Where is time zone data pulled from?
  • Time zones and their corresponding cities, regions and daylight savings offsets are directly sourced from the @vvo/dztb library, which is automatically updated with data from geonames.org.

  • Latest time zone + region data from @vvo/dztb is pulled in when first installing this plugin.

  • In the event you need to bring in upstream time zone and region data, run:

    # Yarn
    yarn upgrade @sanity/scheduled-publishing
    
    # NPM
    npm update @vvo/tzdb --legacy-peer-deps
Will scheduled documents with validation errors publish?
  • Yes. Documents scheduled to publish in future will do so, even if they contain validation errors. This also applies to scheduled documents that you manually opt to publish immediately via the tool.

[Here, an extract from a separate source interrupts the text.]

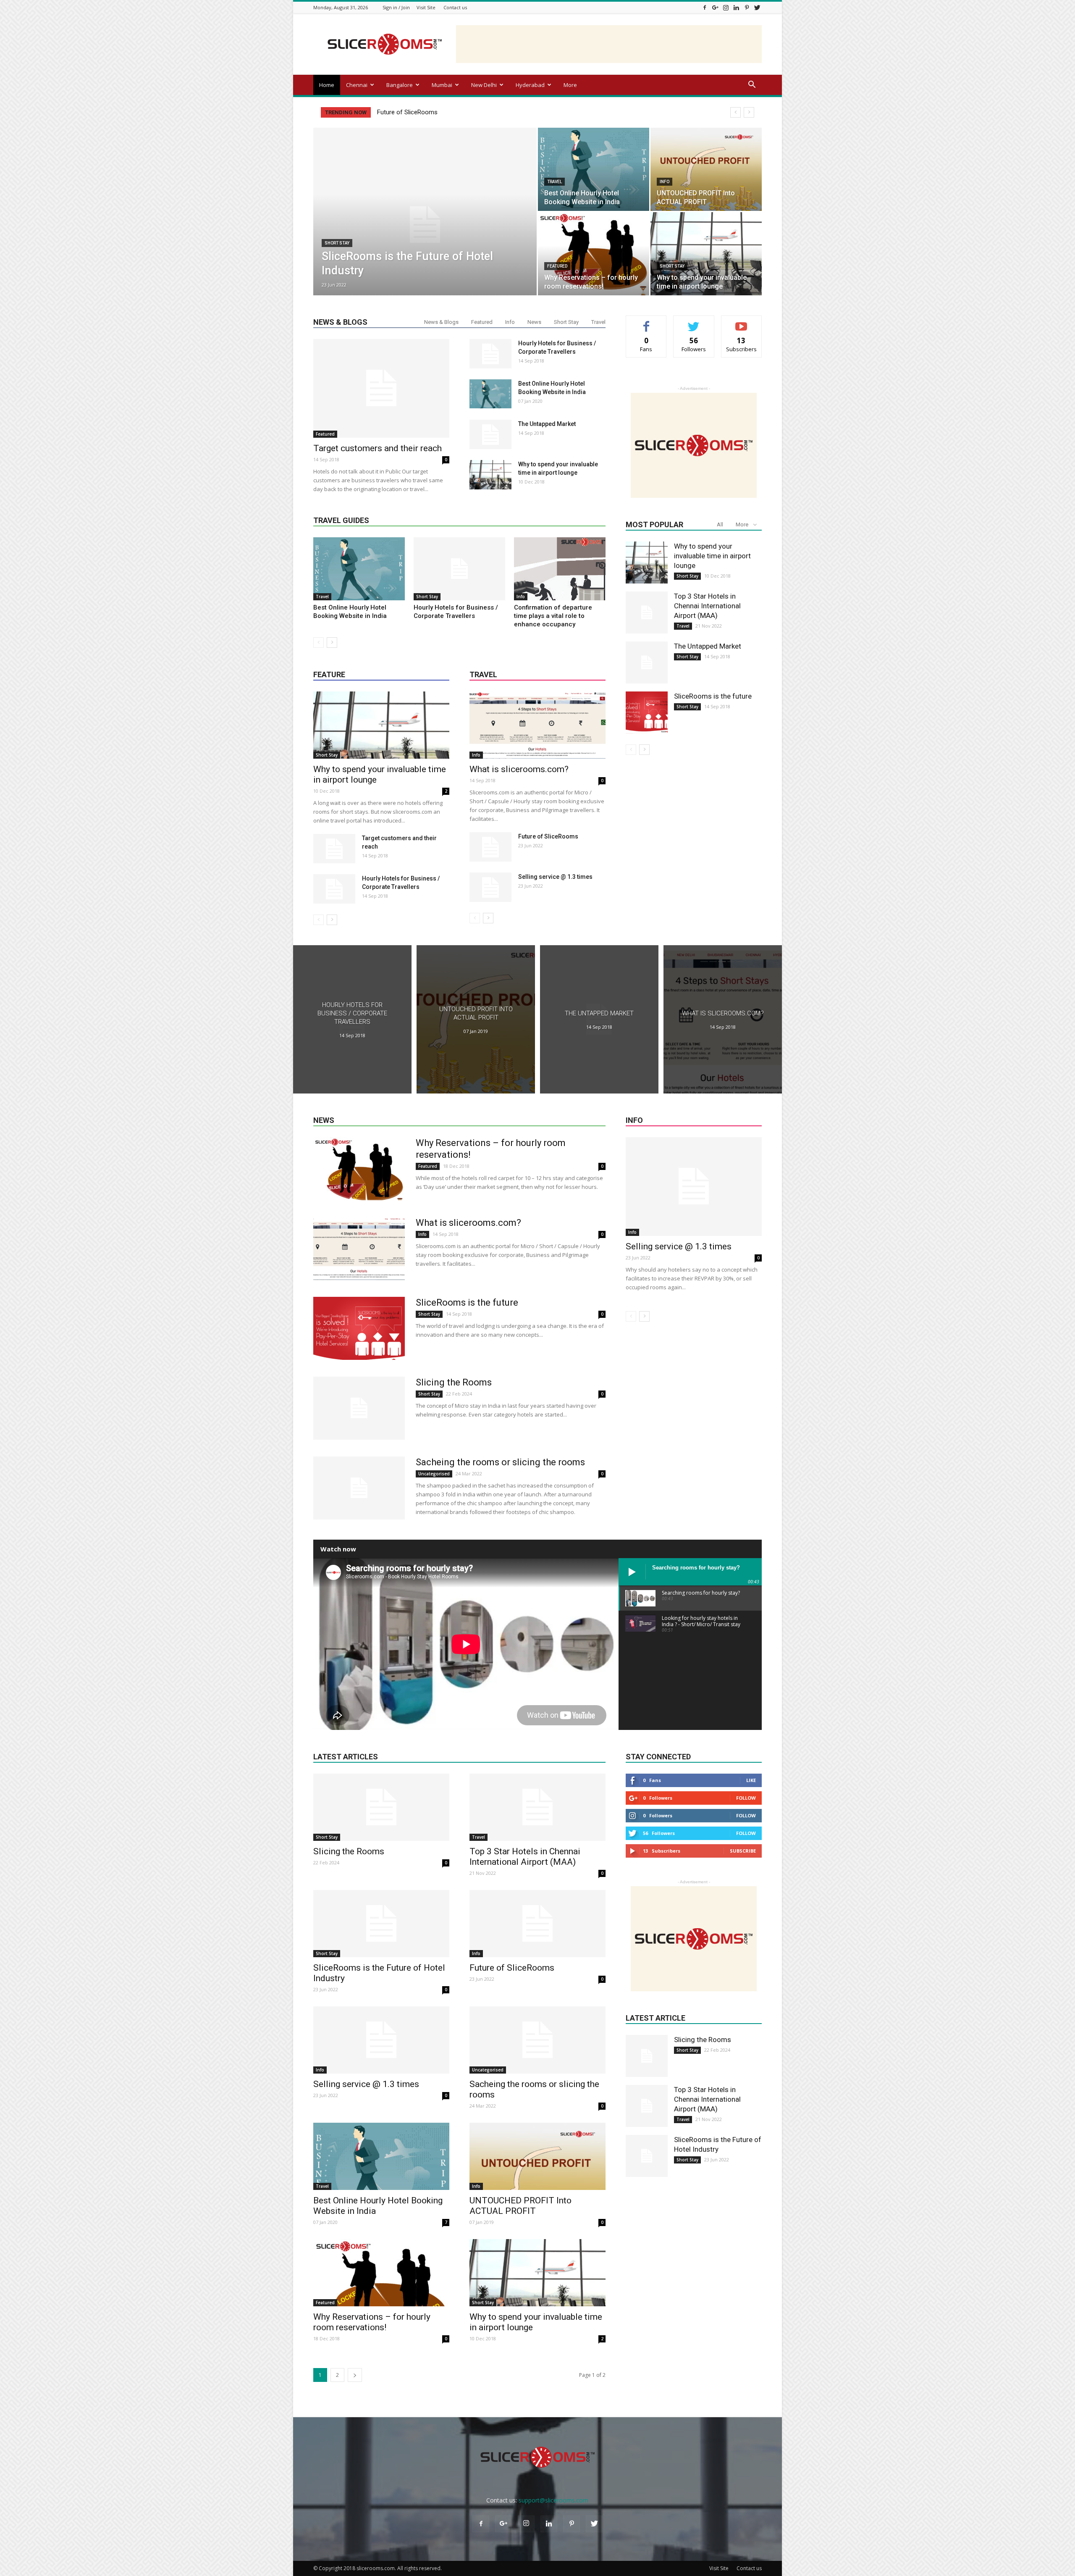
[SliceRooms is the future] (647, 712)
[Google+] (715, 7)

Changes from Sanity Studio v2 version

The Studio V3 version differs from the v2 versions in a few ways:

  • Actions and badges now auto-compose with other document actions by default. This is the opposite of how the v2 version behaves: It is no longer necessary to compose actions and badges manually when there are other plugins that add those to studio.
  • This means that you now have to remove the Schedule Action from types that should not have it, as opposed to add it for those that should like in v2.

Develop & test

This plugin uses @sanity/plugin-kit with default configuration for build & watch scripts.

See Testing a plugin in Sanity Studio on how to run this plugin with hot-reload in the studio.

Release new version

Run the CI & Release workflow. Make sure to select the main branch and check "Release new version".

Semantic release will only release on configured branches, so it is safe to run release on any branch.

License

This repository is published under the MIT license.